He sneered. “You are the Witch. I will…”
The vicious slap rattled the shit out of his vision and his head swung violently to the right. He shut down more pain connections as agony exploded in his ear from her slap.
She finished his comment, “Not do a damn thing or I’ll kill your host, and then you will die when I burn the body.”
Gorllet was refining the calculations for this situation, taking care to review the permutations, when she continued speaking.
She pointed a finger at his body, then at the ground next to him. “You will come out of this host.”
“Why?” He looked around at the locals, who had stopped to watch.
He could hear someone from local law enforcement working to push his way through the crowd.
“I’ll feed you so much pain, me shooting your leg will feel like ecstasy.”
“You will kill the host at the same time,” he replied with a glint in his eye. “Where will that get you?”
“Satisfied you are dead,” the alien replied. “He obviously wasn’t a good citizen since your people knew about him.”
Behind the two of them, a police officer finally made it through the crowd. “Get back!” the Shrillexian demanded as he took in the two figures on the sidewalk, the stones all over the street, and looking up, the large chunk of rock missing from the wall above them. “You with the pistol! Set it down or I’ll…”
Baba Yaga shook her head for a moment. “Just my luck Eddie the Ignorant was the first one on the scene,” she hissed to herself as she looked down at Gorllet. “Don’t you go anywhere,” she commanded before her head turned like a gun turret to look at the newly-arrived cop. “Officer, keep these people back or I’ll send you to a new dimension.”
The officer’s eyes narrowed as he reached down and pulled his pistol. He was lifting his arm to aim when the white-haired alien disappeared.
“Where did she…” He stepped forward and Baba Yaga appeared behind him. He was able to twist halfway around before she shoved him off his feet.
This time he disappeared.
Baba Yaga took three steps and resumed her squatting position near the Queegert. “There, now I’ve got some more time to play with you.”
>>Would you stop messing around? I’m showing five more cops only half a block away.<<
This fucker is going to tell me where his people are.
How are you going to make him do that? TOM asked. We can’t force him to speak, and killing him inside the body would kill the host.
Who said I had a problem with that?
Rather “Michael” of you to say that, Baba Yaga.
Perhaps he had the right of it, TOM, she spat back. My patience has grown thin.
No, your pain has grown too much, TOM argued.
>>Can you connect to Jermom’s senses?<< ADAM asked the two.
“What?” Baba Yaga asked aloud.
“I didn’t ask anything,” Gorllet replied, confused for a moment before he smiled. “You aren’t alone!”
The red eyes flared as the lips parted to show her sharpened teeth and she leaned forward, her right hand reaching for his forehead. “Well done, Kurtherian. That was your one hint that your future is about to be horrible. Welcome to hell…”
Gorllet watched through Jermom’s eyes as the fingers touched his forehead. It was a tiny intuitive leap for him to switch from using the eyes to sensing along the links Gorllet had connected to his host to find his synapses and nerve fibril heads connected by the alien just a moment before he started screaming.
The Witch had found him, and now he was on fire.
The amount of pain being sent up his connections threatened to overwhelm him, but pain had been his constant friend for decades. What he received, he sent back in spades. He struggled to keep his wits as he withstood the attacks and looked for an opening to go back up the channel to attack her. If he could grab her consciousness, he would be able to transfer from this body to hers.
Through his pain Gorllet kept internally focusing on finding the weak link, the forgotten thread he could use to move up through the host’s system and back to her.
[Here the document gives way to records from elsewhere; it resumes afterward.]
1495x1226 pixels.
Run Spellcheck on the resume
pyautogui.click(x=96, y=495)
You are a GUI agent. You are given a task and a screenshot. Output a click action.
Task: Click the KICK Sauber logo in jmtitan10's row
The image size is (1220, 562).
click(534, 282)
His laugh was maniacal, evil, as he realized he could end the war right now.
Let’s see who bends first, Witch!
Captain D221 was expecting carnage as he made his way through the crowded streets. “Move aside!” he yelled as he considered ways to try and direct the innocents away from the fight.
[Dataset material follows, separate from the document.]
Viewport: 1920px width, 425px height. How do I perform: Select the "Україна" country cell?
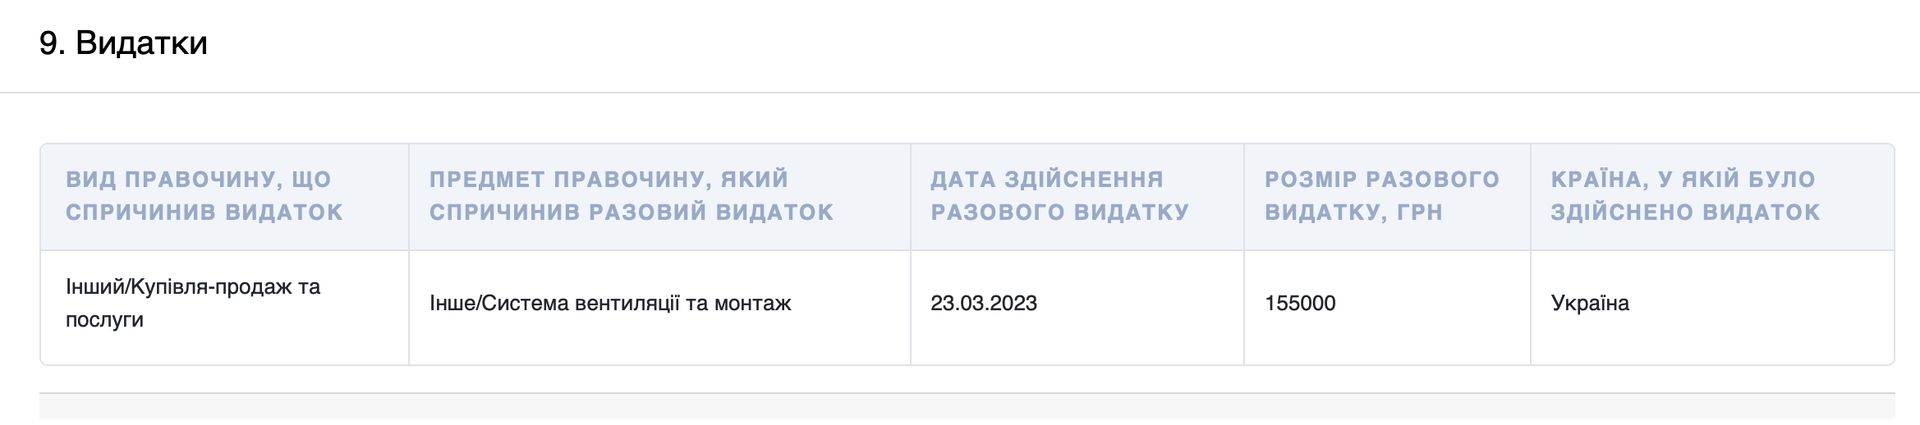point(1589,303)
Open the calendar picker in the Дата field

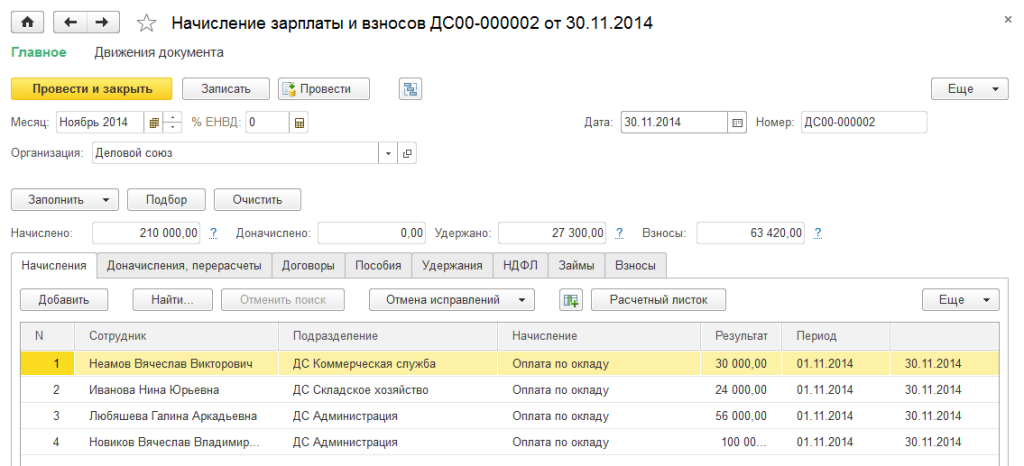tap(738, 122)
He really didn’t want to have a gun battle with an armored vigilante from another star system who was hell-bent on finding self-determined war criminals infesting the criminals of his city.
The paperwork on the destruction and death would take him a month.
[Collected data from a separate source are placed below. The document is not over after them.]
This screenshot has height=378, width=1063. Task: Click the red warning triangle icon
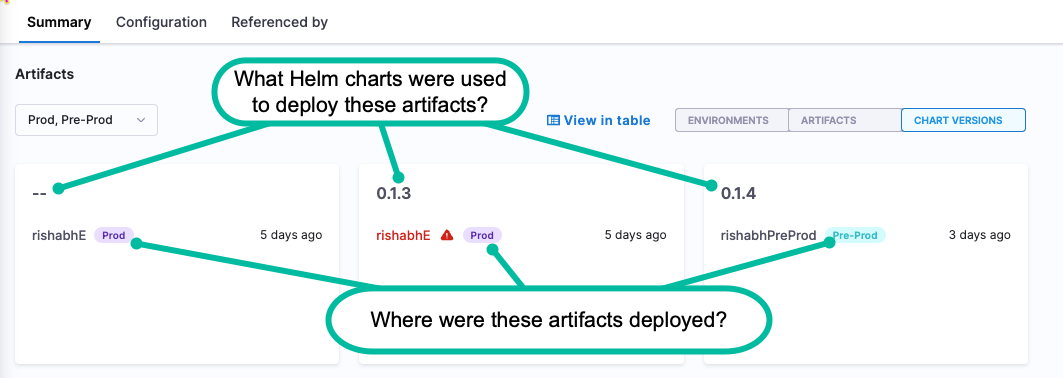point(447,235)
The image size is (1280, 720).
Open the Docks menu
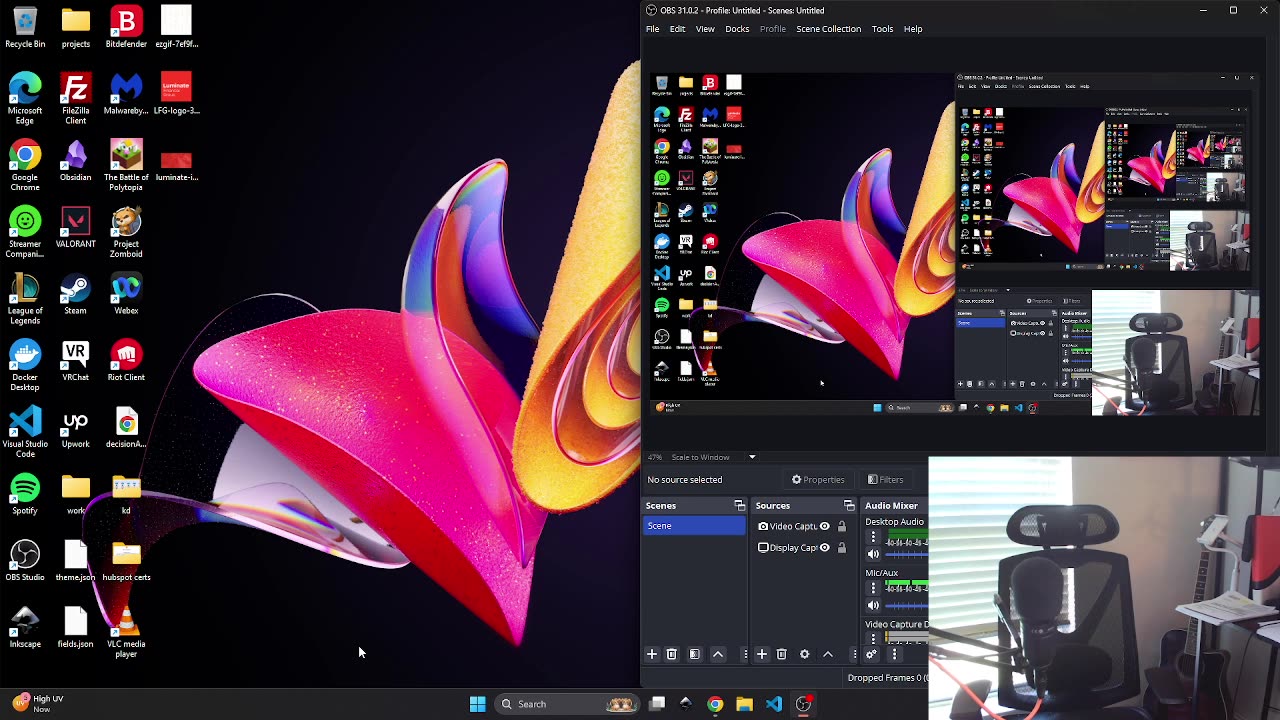click(x=737, y=29)
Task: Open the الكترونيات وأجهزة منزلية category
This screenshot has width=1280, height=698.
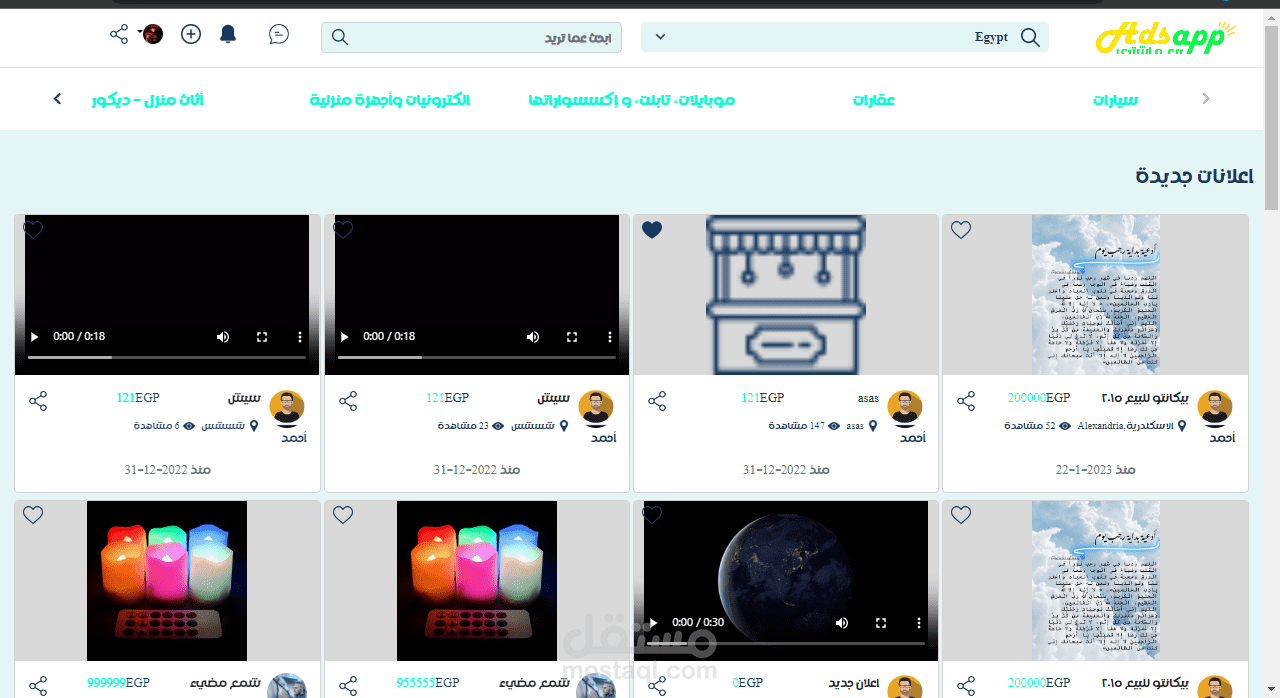Action: tap(390, 100)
Elbowing aside the last citizen in his way—some sort of alien with four sets of green ears and a yellow bump on their back—he stumbled into the cleared area to see the Witch.
He assumed Jermom was the Queegert on the ground. She must have shot his leg, since there was blood. Both bodies vibrated, their eyes closed and her hand on his forehead.
He made sure not to get near his gun.
A short Torcellan touched his arm. “Are you looking for your officer?” The captain looked down, his eyes narrowed in confusion. The Torcellan pointed towards the Witch. “She pushed him and he disappeared.”
D221 turned to stare again at Baba Yaga and Jermom. “Of course she did.” He grabbed his comm and clicked a switch. “This is Captain D221. Keep the civilians away from the two on the ground.” Releasing the call button, he nodded to another of his officers, who was making his way into the opening. “Get everyone to move back. We don’t know what’s going on with these two!”
He turned to the crowd and started yelling for them to give the officers more room.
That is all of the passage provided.